Screenshot grounding data:
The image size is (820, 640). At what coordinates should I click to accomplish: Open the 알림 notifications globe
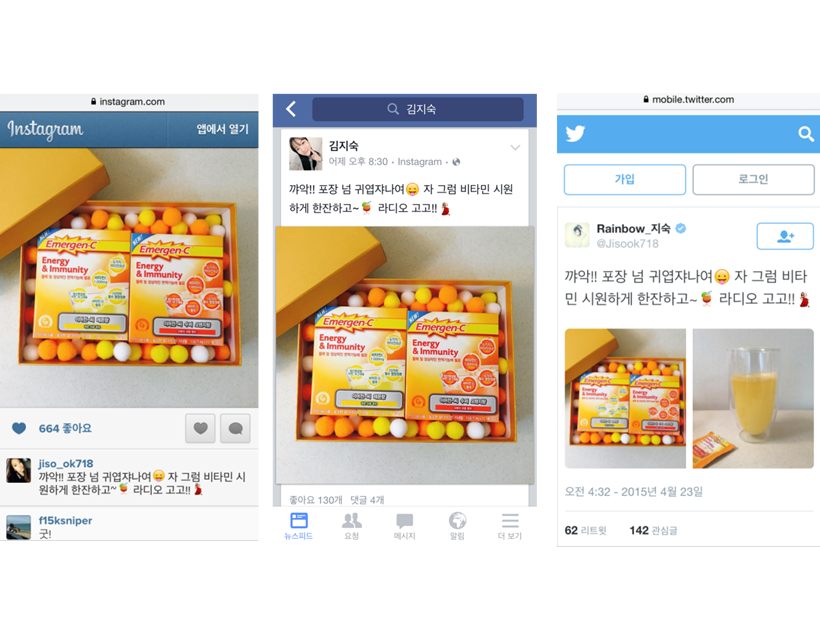pos(457,527)
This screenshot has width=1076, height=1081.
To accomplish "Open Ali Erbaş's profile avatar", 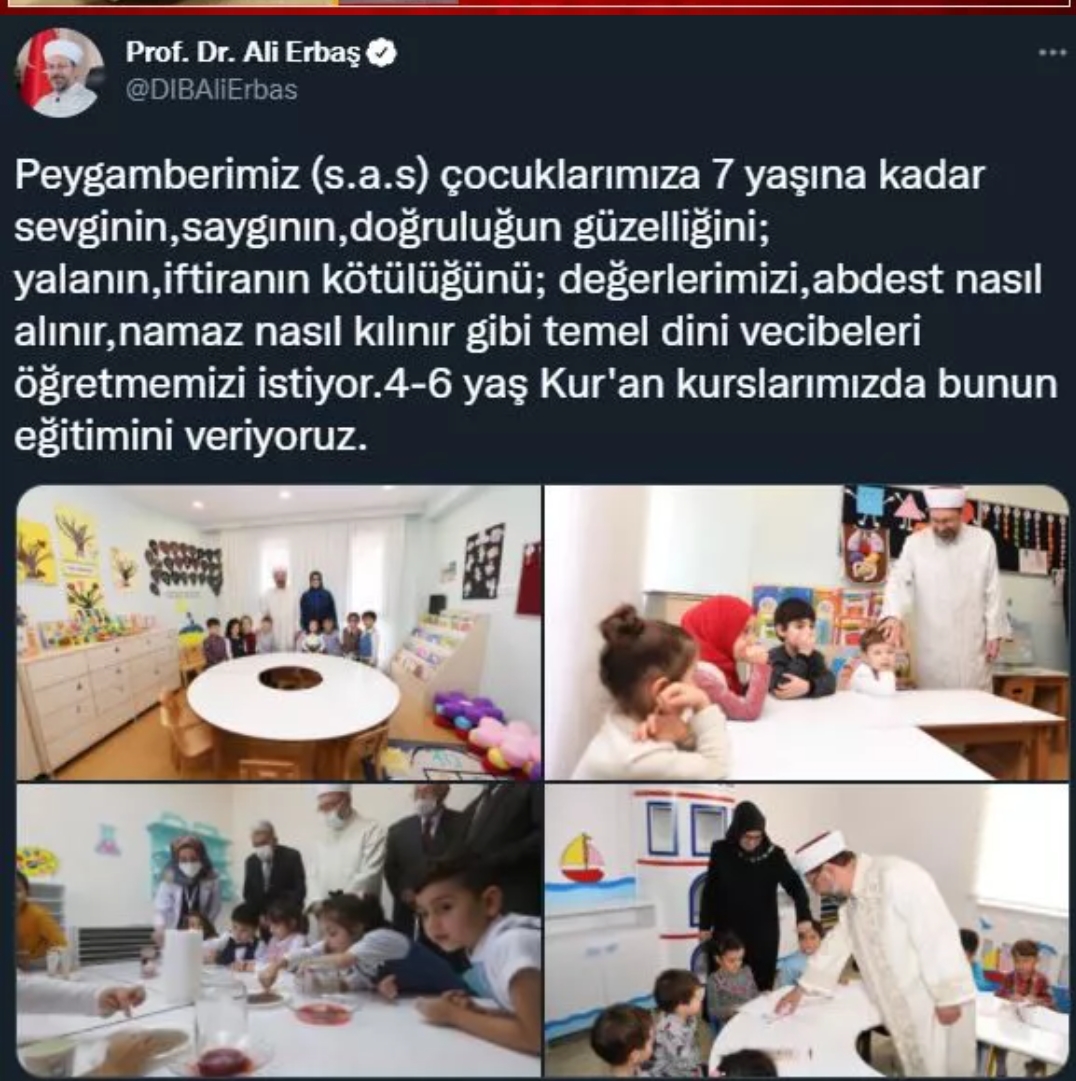I will click(x=60, y=72).
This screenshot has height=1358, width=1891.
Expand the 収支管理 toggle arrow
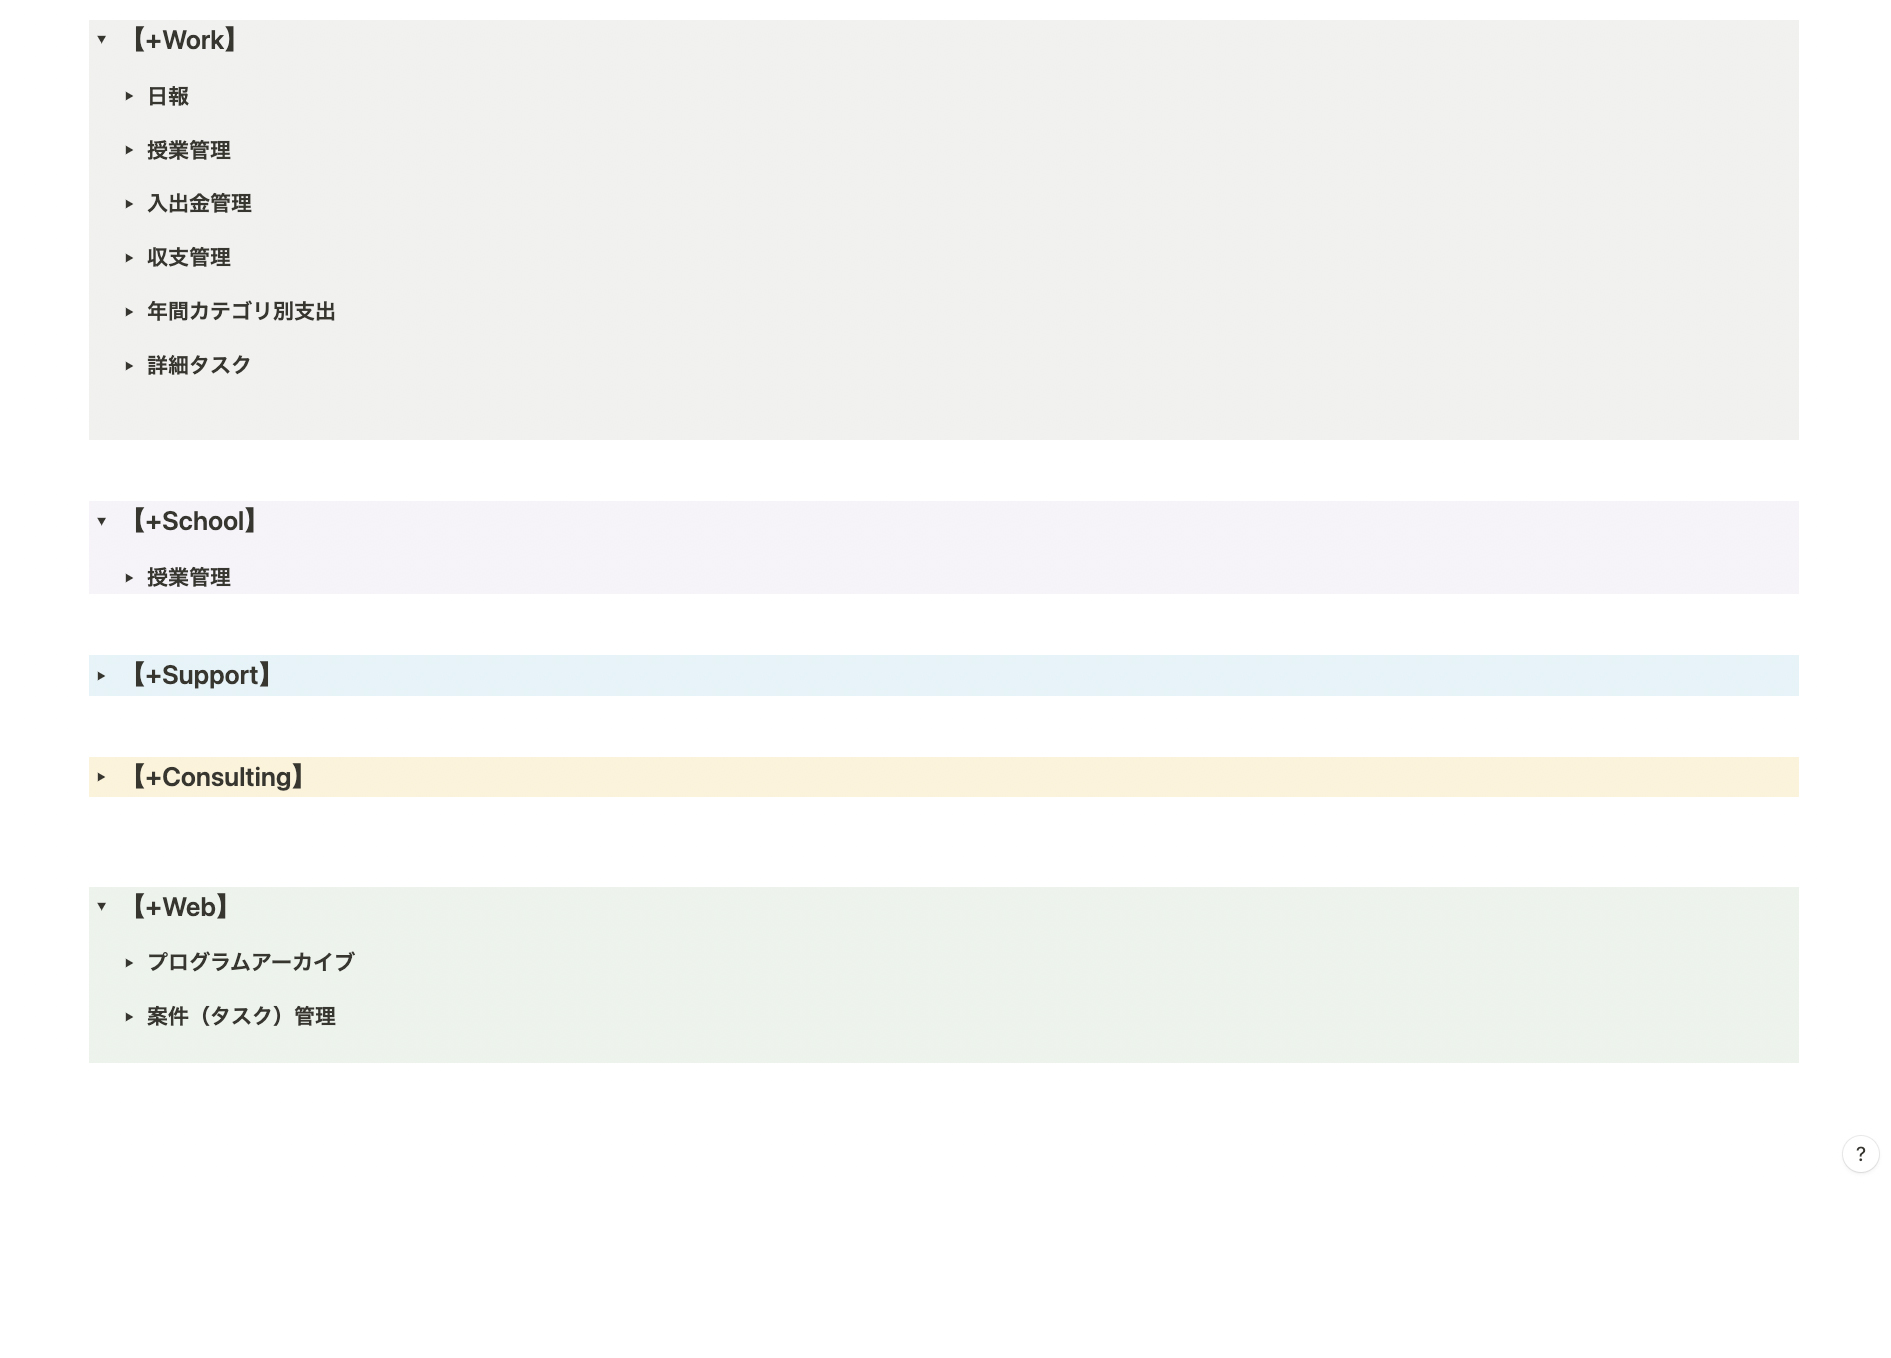(x=129, y=258)
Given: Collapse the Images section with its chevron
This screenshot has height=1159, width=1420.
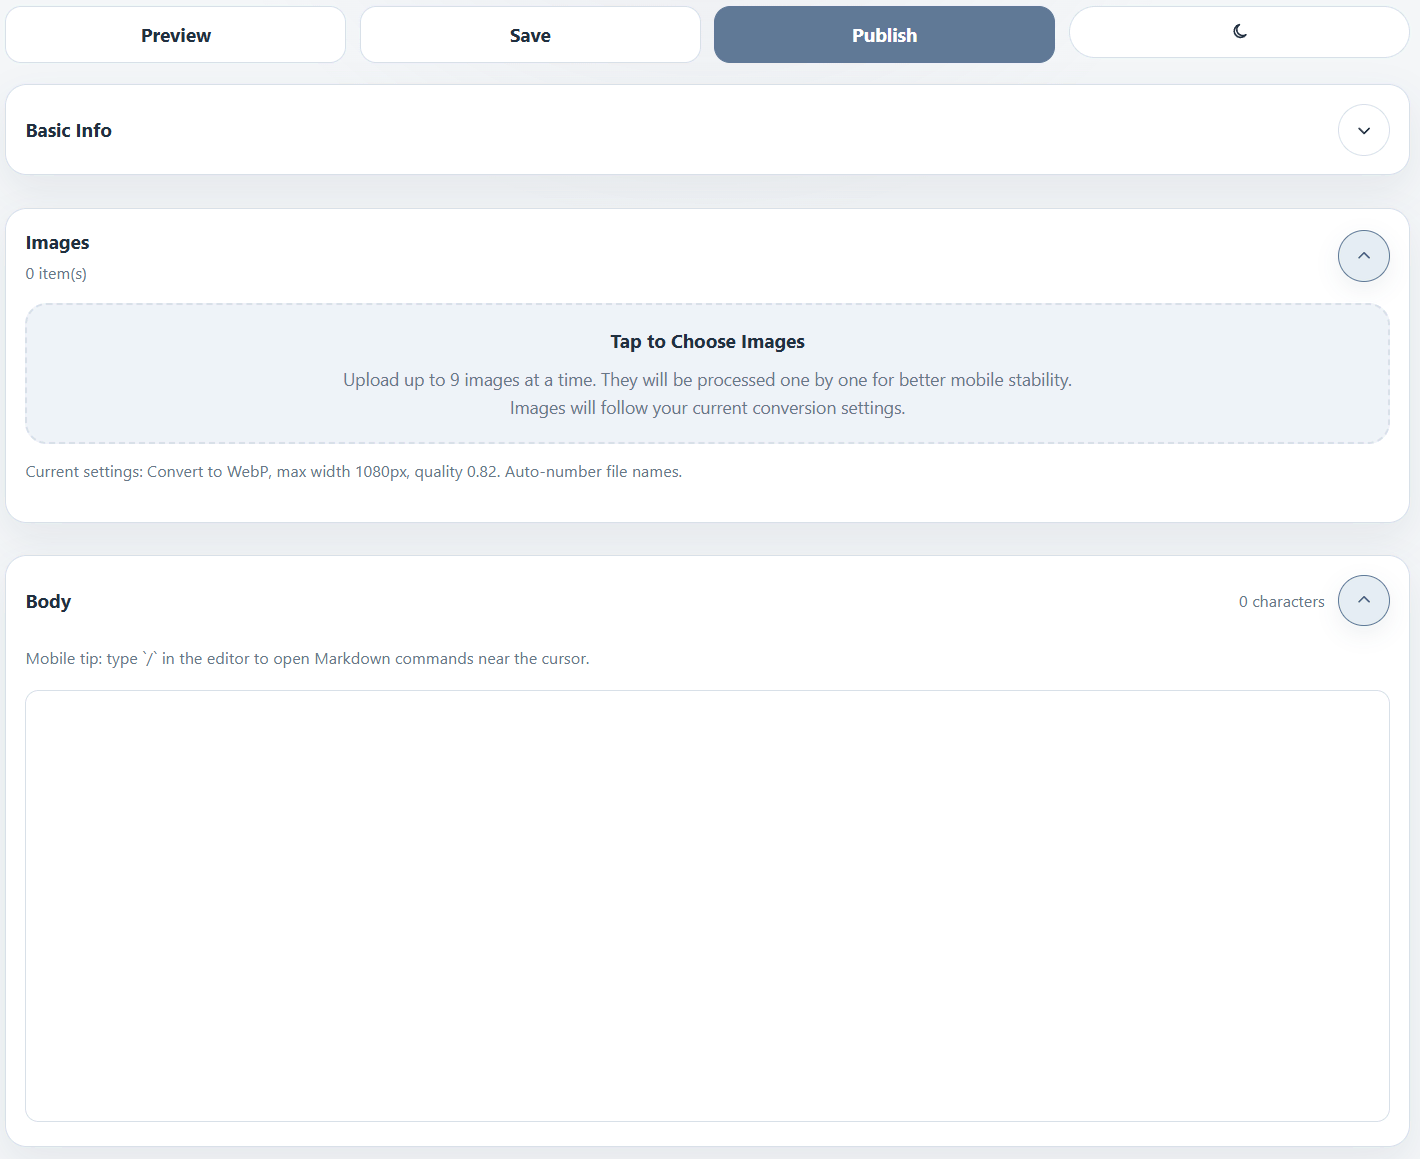Looking at the screenshot, I should pyautogui.click(x=1363, y=256).
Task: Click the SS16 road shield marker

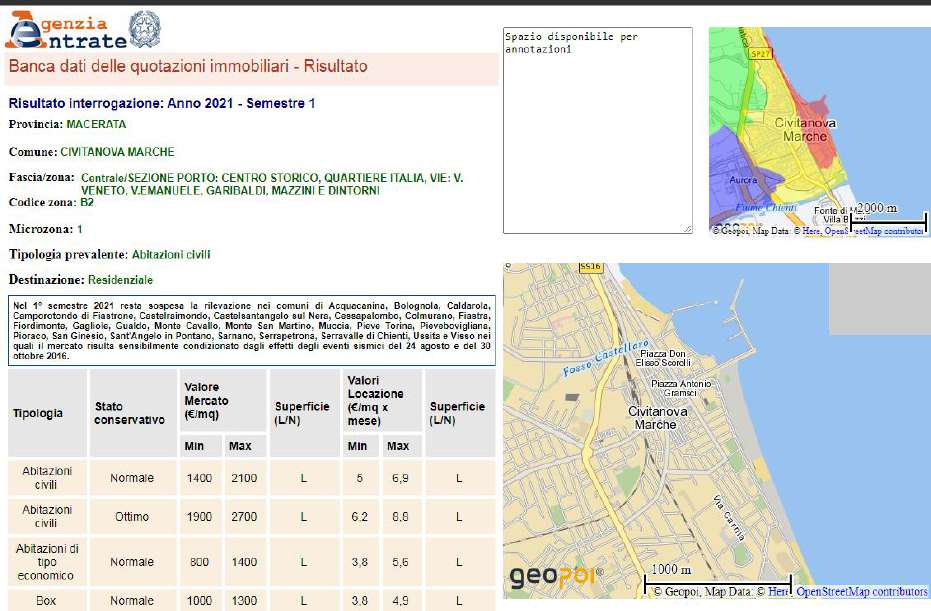Action: [591, 267]
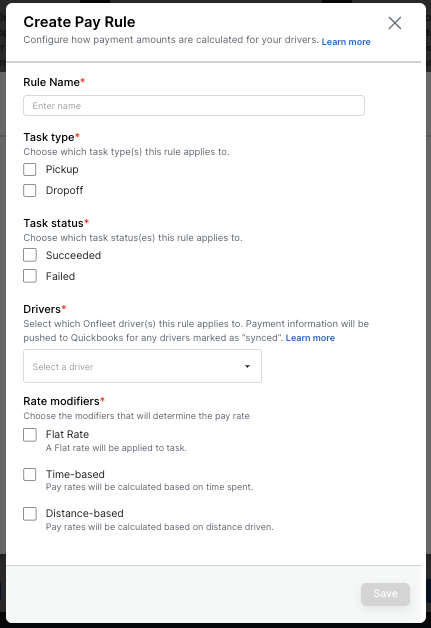Click the Succeeded label text
Screen dimensions: 431x628
point(73,255)
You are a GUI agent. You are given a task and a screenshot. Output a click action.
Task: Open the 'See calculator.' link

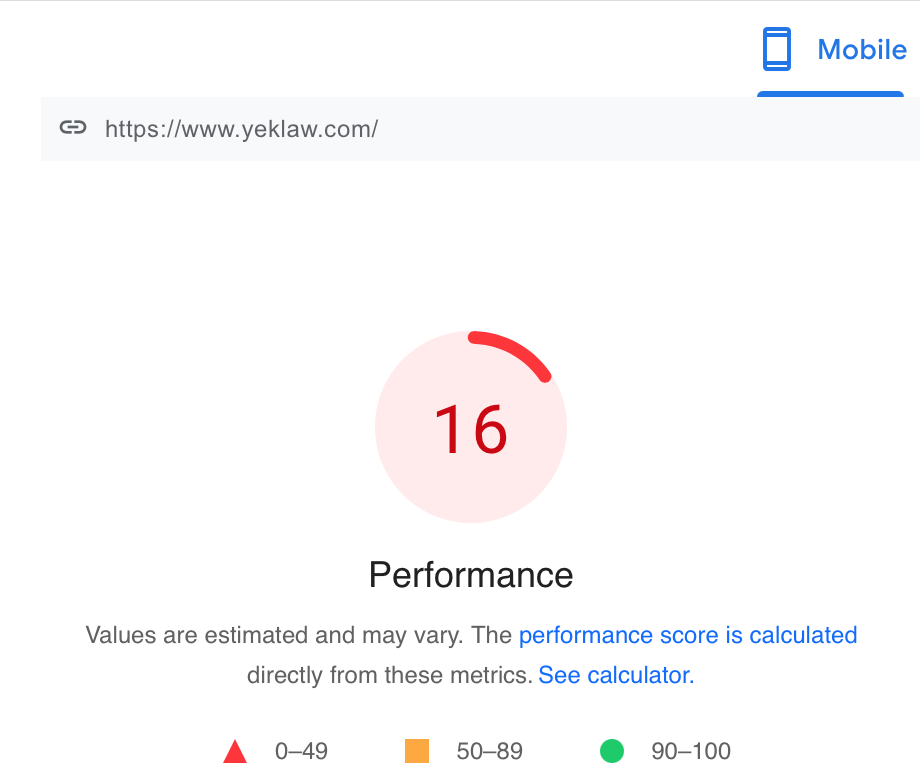coord(616,675)
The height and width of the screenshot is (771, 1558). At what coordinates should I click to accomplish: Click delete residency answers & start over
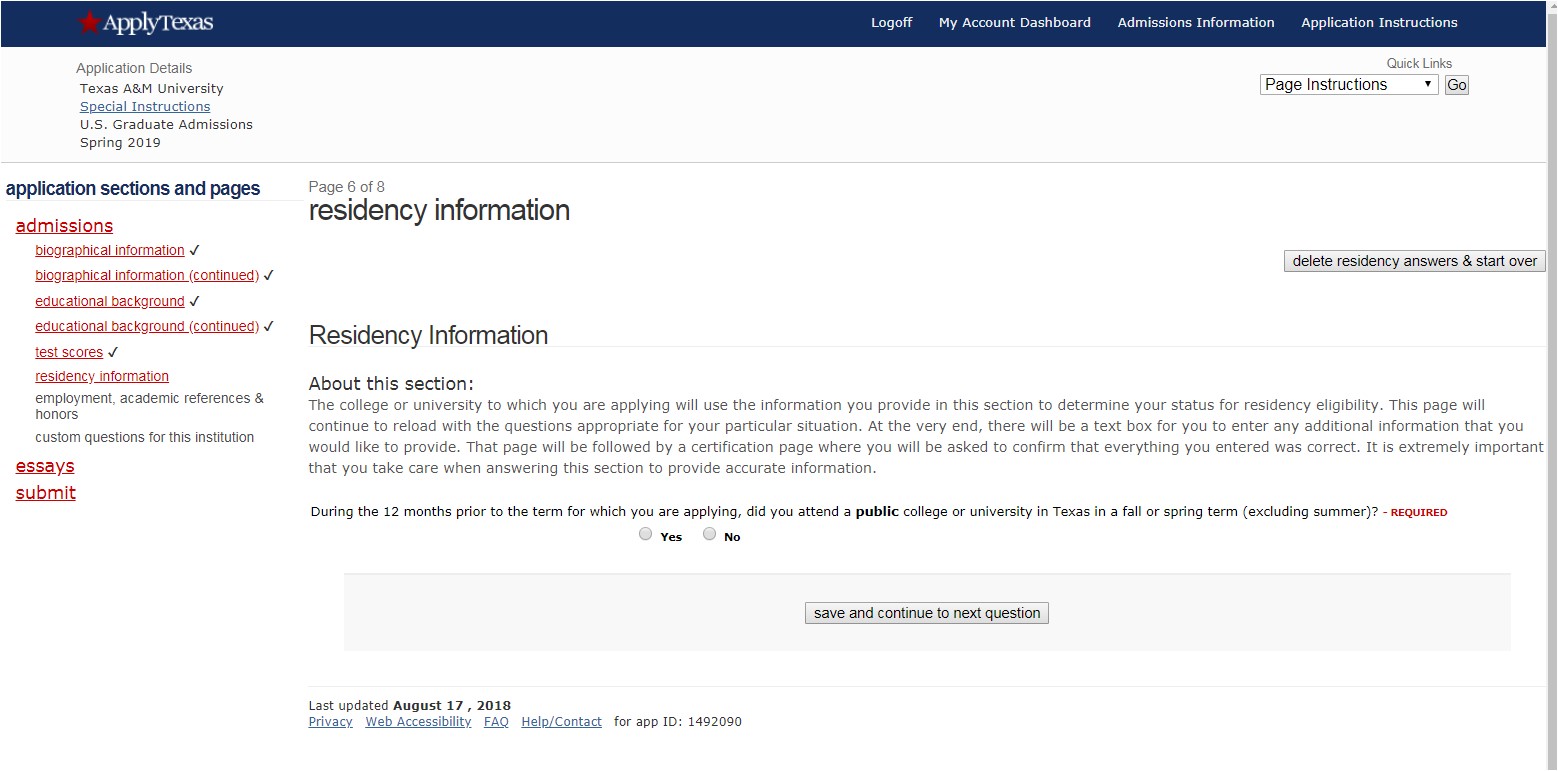[x=1413, y=260]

Your assignment: Leave the pictures out, and retype exactly the lines from the one containing "Task: Click the SS16 road shield marker" through the last line of the entries above, both included.

Solution to the problem:
Task: Click the SS16 road shield marker

Action: [591, 267]
Click the Succeeded label text
Screen dimensions: 431x628
point(73,255)
You are a GUI agent. You are given a task and a screenshot. Output a click action.
Task: Open the 'See calculator.' link

coord(616,675)
The height and width of the screenshot is (771, 1558). At what coordinates should I click to accomplish: Click delete residency answers & start over
[x=1413, y=260]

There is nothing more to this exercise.